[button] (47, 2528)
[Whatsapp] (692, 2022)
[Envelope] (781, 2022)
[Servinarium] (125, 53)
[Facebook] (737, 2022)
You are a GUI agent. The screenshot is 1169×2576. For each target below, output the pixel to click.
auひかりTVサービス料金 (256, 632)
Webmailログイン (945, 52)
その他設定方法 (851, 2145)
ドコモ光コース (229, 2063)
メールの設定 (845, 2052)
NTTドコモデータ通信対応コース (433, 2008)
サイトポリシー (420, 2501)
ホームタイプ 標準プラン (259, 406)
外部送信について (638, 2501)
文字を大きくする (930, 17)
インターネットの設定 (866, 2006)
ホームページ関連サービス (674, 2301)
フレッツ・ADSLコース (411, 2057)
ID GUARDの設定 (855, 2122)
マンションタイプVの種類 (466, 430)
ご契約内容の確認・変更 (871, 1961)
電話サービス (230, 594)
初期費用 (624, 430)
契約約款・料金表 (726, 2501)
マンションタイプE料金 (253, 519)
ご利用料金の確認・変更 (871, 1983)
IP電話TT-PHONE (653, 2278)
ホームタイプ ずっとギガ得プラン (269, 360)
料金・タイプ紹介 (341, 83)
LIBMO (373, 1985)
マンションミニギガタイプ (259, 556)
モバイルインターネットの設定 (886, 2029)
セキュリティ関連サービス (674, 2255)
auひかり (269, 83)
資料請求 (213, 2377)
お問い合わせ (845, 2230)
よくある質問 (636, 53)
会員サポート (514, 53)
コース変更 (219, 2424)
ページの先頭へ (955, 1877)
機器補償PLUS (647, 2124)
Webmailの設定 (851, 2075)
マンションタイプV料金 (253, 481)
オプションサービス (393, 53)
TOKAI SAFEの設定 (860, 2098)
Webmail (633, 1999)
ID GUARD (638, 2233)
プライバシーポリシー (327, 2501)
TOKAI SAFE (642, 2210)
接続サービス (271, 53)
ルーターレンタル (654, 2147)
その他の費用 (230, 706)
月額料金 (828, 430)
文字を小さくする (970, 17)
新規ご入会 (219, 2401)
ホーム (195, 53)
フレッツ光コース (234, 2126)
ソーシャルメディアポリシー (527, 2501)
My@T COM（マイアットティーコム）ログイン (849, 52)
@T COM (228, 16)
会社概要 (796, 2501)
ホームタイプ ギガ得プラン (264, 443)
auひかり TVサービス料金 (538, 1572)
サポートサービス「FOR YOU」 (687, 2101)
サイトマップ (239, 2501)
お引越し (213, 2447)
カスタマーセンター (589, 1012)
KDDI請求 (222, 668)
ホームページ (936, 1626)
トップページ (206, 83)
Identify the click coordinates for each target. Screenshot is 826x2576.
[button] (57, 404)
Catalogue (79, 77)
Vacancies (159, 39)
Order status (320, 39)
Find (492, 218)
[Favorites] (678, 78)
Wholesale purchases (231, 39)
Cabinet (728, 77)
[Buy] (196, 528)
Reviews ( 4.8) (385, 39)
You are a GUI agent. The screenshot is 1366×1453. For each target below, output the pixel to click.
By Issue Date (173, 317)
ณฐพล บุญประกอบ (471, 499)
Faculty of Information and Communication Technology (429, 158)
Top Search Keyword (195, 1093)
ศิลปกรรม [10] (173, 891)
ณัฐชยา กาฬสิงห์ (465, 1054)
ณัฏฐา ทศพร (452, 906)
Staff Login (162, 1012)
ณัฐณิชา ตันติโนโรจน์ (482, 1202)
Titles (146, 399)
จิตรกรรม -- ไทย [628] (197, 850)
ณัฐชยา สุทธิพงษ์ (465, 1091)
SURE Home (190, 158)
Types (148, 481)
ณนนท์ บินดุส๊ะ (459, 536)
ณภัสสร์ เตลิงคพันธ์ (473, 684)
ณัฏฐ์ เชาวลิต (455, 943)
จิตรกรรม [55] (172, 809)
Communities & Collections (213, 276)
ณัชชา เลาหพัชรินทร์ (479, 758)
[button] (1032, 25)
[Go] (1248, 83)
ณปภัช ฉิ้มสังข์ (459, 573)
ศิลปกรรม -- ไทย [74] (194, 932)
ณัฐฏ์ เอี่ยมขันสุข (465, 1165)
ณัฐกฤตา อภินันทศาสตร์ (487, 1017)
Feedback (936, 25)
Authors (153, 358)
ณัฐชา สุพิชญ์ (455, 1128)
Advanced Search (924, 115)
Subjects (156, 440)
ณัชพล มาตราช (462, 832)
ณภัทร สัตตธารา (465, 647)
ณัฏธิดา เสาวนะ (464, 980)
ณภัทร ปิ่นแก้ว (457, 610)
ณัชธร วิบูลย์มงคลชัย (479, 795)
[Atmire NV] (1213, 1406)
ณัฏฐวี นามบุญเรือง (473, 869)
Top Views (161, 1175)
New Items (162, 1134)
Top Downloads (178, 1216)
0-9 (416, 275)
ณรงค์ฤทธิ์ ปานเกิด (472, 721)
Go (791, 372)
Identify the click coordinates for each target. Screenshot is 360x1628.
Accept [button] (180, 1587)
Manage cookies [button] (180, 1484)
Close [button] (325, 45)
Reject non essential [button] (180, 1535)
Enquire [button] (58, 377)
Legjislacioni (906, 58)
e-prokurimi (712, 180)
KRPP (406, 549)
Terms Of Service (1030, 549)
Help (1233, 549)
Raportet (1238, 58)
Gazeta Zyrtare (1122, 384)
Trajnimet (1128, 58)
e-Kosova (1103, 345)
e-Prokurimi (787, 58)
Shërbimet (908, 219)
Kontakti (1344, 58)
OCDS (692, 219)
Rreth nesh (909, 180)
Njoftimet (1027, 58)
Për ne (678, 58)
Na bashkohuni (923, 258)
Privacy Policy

# Task to complete:
What this task asks for is an exact copy of the material above.

# Task response:
[button] (47, 2528)
[Whatsapp] (692, 2022)
[Envelope] (781, 2022)
[Servinarium] (125, 53)
[Facebook] (737, 2022)
You are a GUI agent. The screenshot is 1169×2576. For each target below, output the pixel to click.
auひかりTVサービス料金 (256, 632)
Webmailログイン (945, 52)
その他設定方法 (851, 2145)
ドコモ光コース (229, 2063)
メールの設定 (845, 2052)
NTTドコモデータ通信対応コース (433, 2008)
サイトポリシー (420, 2501)
ホームタイプ 標準プラン (259, 406)
外部送信について (638, 2501)
文字を大きくする (930, 17)
インターネットの設定 (866, 2006)
ホームページ関連サービス (674, 2301)
フレッツ・ADSLコース (411, 2057)
ID GUARDの設定 (855, 2122)
マンションタイプVの種類 (466, 430)
ご契約内容の確認・変更 (871, 1961)
電話サービス (230, 594)
初期費用 (624, 430)
契約約款・料金表 (726, 2501)
マンションタイプE料金 (253, 519)
ご利用料金の確認・変更 (871, 1983)
IP電話TT-PHONE (653, 2278)
ホームタイプ ずっとギガ得プラン (269, 360)
料金・タイプ紹介 (341, 83)
LIBMO (373, 1985)
マンションミニギガタイプ (259, 556)
モバイルインターネットの設定 (886, 2029)
セキュリティ関連サービス (674, 2255)
auひかり (269, 83)
資料請求 (213, 2377)
お問い合わせ (845, 2230)
よくある質問 (636, 53)
会員サポート (514, 53)
コース変更 (219, 2424)
ページの先頭へ (955, 1877)
機器補償PLUS (647, 2124)
Webmailの設定 (851, 2075)
マンションタイプV料金 (253, 481)
オプションサービス (393, 53)
TOKAI SAFEの設定 (860, 2098)
Webmail (633, 1999)
ID GUARD (638, 2233)
プライバシーポリシー (327, 2501)
TOKAI SAFE (642, 2210)
接続サービス (271, 53)
ルーターレンタル (654, 2147)
その他の費用 (230, 706)
月額料金 (828, 430)
文字を小さくする (970, 17)
新規ご入会 (219, 2401)
ホーム (195, 53)
フレッツ光コース (234, 2126)
ソーシャルメディアポリシー (527, 2501)
My@T COM（マイアットティーコム）ログイン (849, 52)
@T COM (228, 16)
会社概要 (796, 2501)
ホームタイプ ギガ得プラン (264, 443)
auひかり TVサービス料金 (538, 1572)
サポートサービス「FOR YOU」 (687, 2101)
サイトマップ (239, 2501)
お引越し (213, 2447)
カスタマーセンター (589, 1012)
KDDI請求 (222, 668)
ホームページ (936, 1626)
トップページ (206, 83)
Identify the click coordinates for each target. Screenshot is 826x2576.
[button] (57, 404)
Catalogue (79, 77)
Vacancies (159, 39)
Order status (320, 39)
Find (492, 218)
[Favorites] (678, 78)
Wholesale purchases (231, 39)
Cabinet (728, 77)
[Buy] (196, 528)
Reviews ( 4.8) (385, 39)
You are a GUI agent. The screenshot is 1366×1453. For each target below, output the pixel to click.
By Issue Date (173, 317)
ณฐพล บุญประกอบ (471, 499)
Faculty of Information and Communication Technology (429, 158)
Top Search Keyword (195, 1093)
ศิลปกรรม [10] (173, 891)
ณัฐชยา กาฬสิงห์ (465, 1054)
ณัฏฐา ทศพร (452, 906)
Staff Login (162, 1012)
ณัฐณิชา ตันติโนโรจน์ (482, 1202)
Titles (146, 399)
จิตรกรรม -- ไทย [628] (197, 850)
ณัฐชยา สุทธิพงษ์ (465, 1091)
SURE Home (190, 158)
Types (148, 481)
ณนนท์ บินดุส๊ะ (459, 536)
ณภัสสร์ เตลิงคพันธ์ (473, 684)
ณัฏฐ์ เชาวลิต (455, 943)
จิตรกรรม [55] (172, 809)
Communities & Collections (213, 276)
ณัชชา เลาหพัชรินทร์ (479, 758)
[button] (1032, 25)
[Go] (1248, 83)
ณปภัช ฉิ้มสังข์ (459, 573)
ศิลปกรรม -- ไทย [74] (194, 932)
ณัฐฏ์ เอี่ยมขันสุข (465, 1165)
ณัฐกฤตา อภินันทศาสตร์ (487, 1017)
Feedback (936, 25)
Authors (153, 358)
ณัฐชา สุพิชญ์ (455, 1128)
Advanced Search (924, 115)
Subjects (156, 440)
ณัชพล มาตราช (462, 832)
ณภัทร สัตตธารา (465, 647)
ณัฏธิดา เสาวนะ (464, 980)
ณภัทร ปิ่นแก้ว (457, 610)
ณัชธร วิบูลย์มงคลชัย (479, 795)
[Atmire NV] (1213, 1406)
ณัฏฐวี นามบุญเรือง (473, 869)
Top Views (161, 1175)
New Items (162, 1134)
Top Downloads (178, 1216)
0-9 (416, 275)
ณรงค์ฤทธิ์ ปานเกิด (472, 721)
Go (791, 372)
Identify the click coordinates for each target. Screenshot is 360x1628.
Accept [button] (180, 1587)
Manage cookies [button] (180, 1484)
Close [button] (325, 45)
Reject non essential [button] (180, 1535)
Enquire [button] (58, 377)
Legjislacioni (906, 58)
e-prokurimi (712, 180)
KRPP (406, 549)
Terms Of Service (1030, 549)
Help (1233, 549)
Raportet (1238, 58)
Gazeta Zyrtare (1122, 384)
Trajnimet (1128, 58)
e-Kosova (1103, 345)
e-Prokurimi (787, 58)
Shërbimet (908, 219)
Kontakti (1344, 58)
OCDS (692, 219)
Rreth nesh (909, 180)
Njoftimet (1027, 58)
Për ne (678, 58)
Na bashkohuni (923, 258)
Privacy Policy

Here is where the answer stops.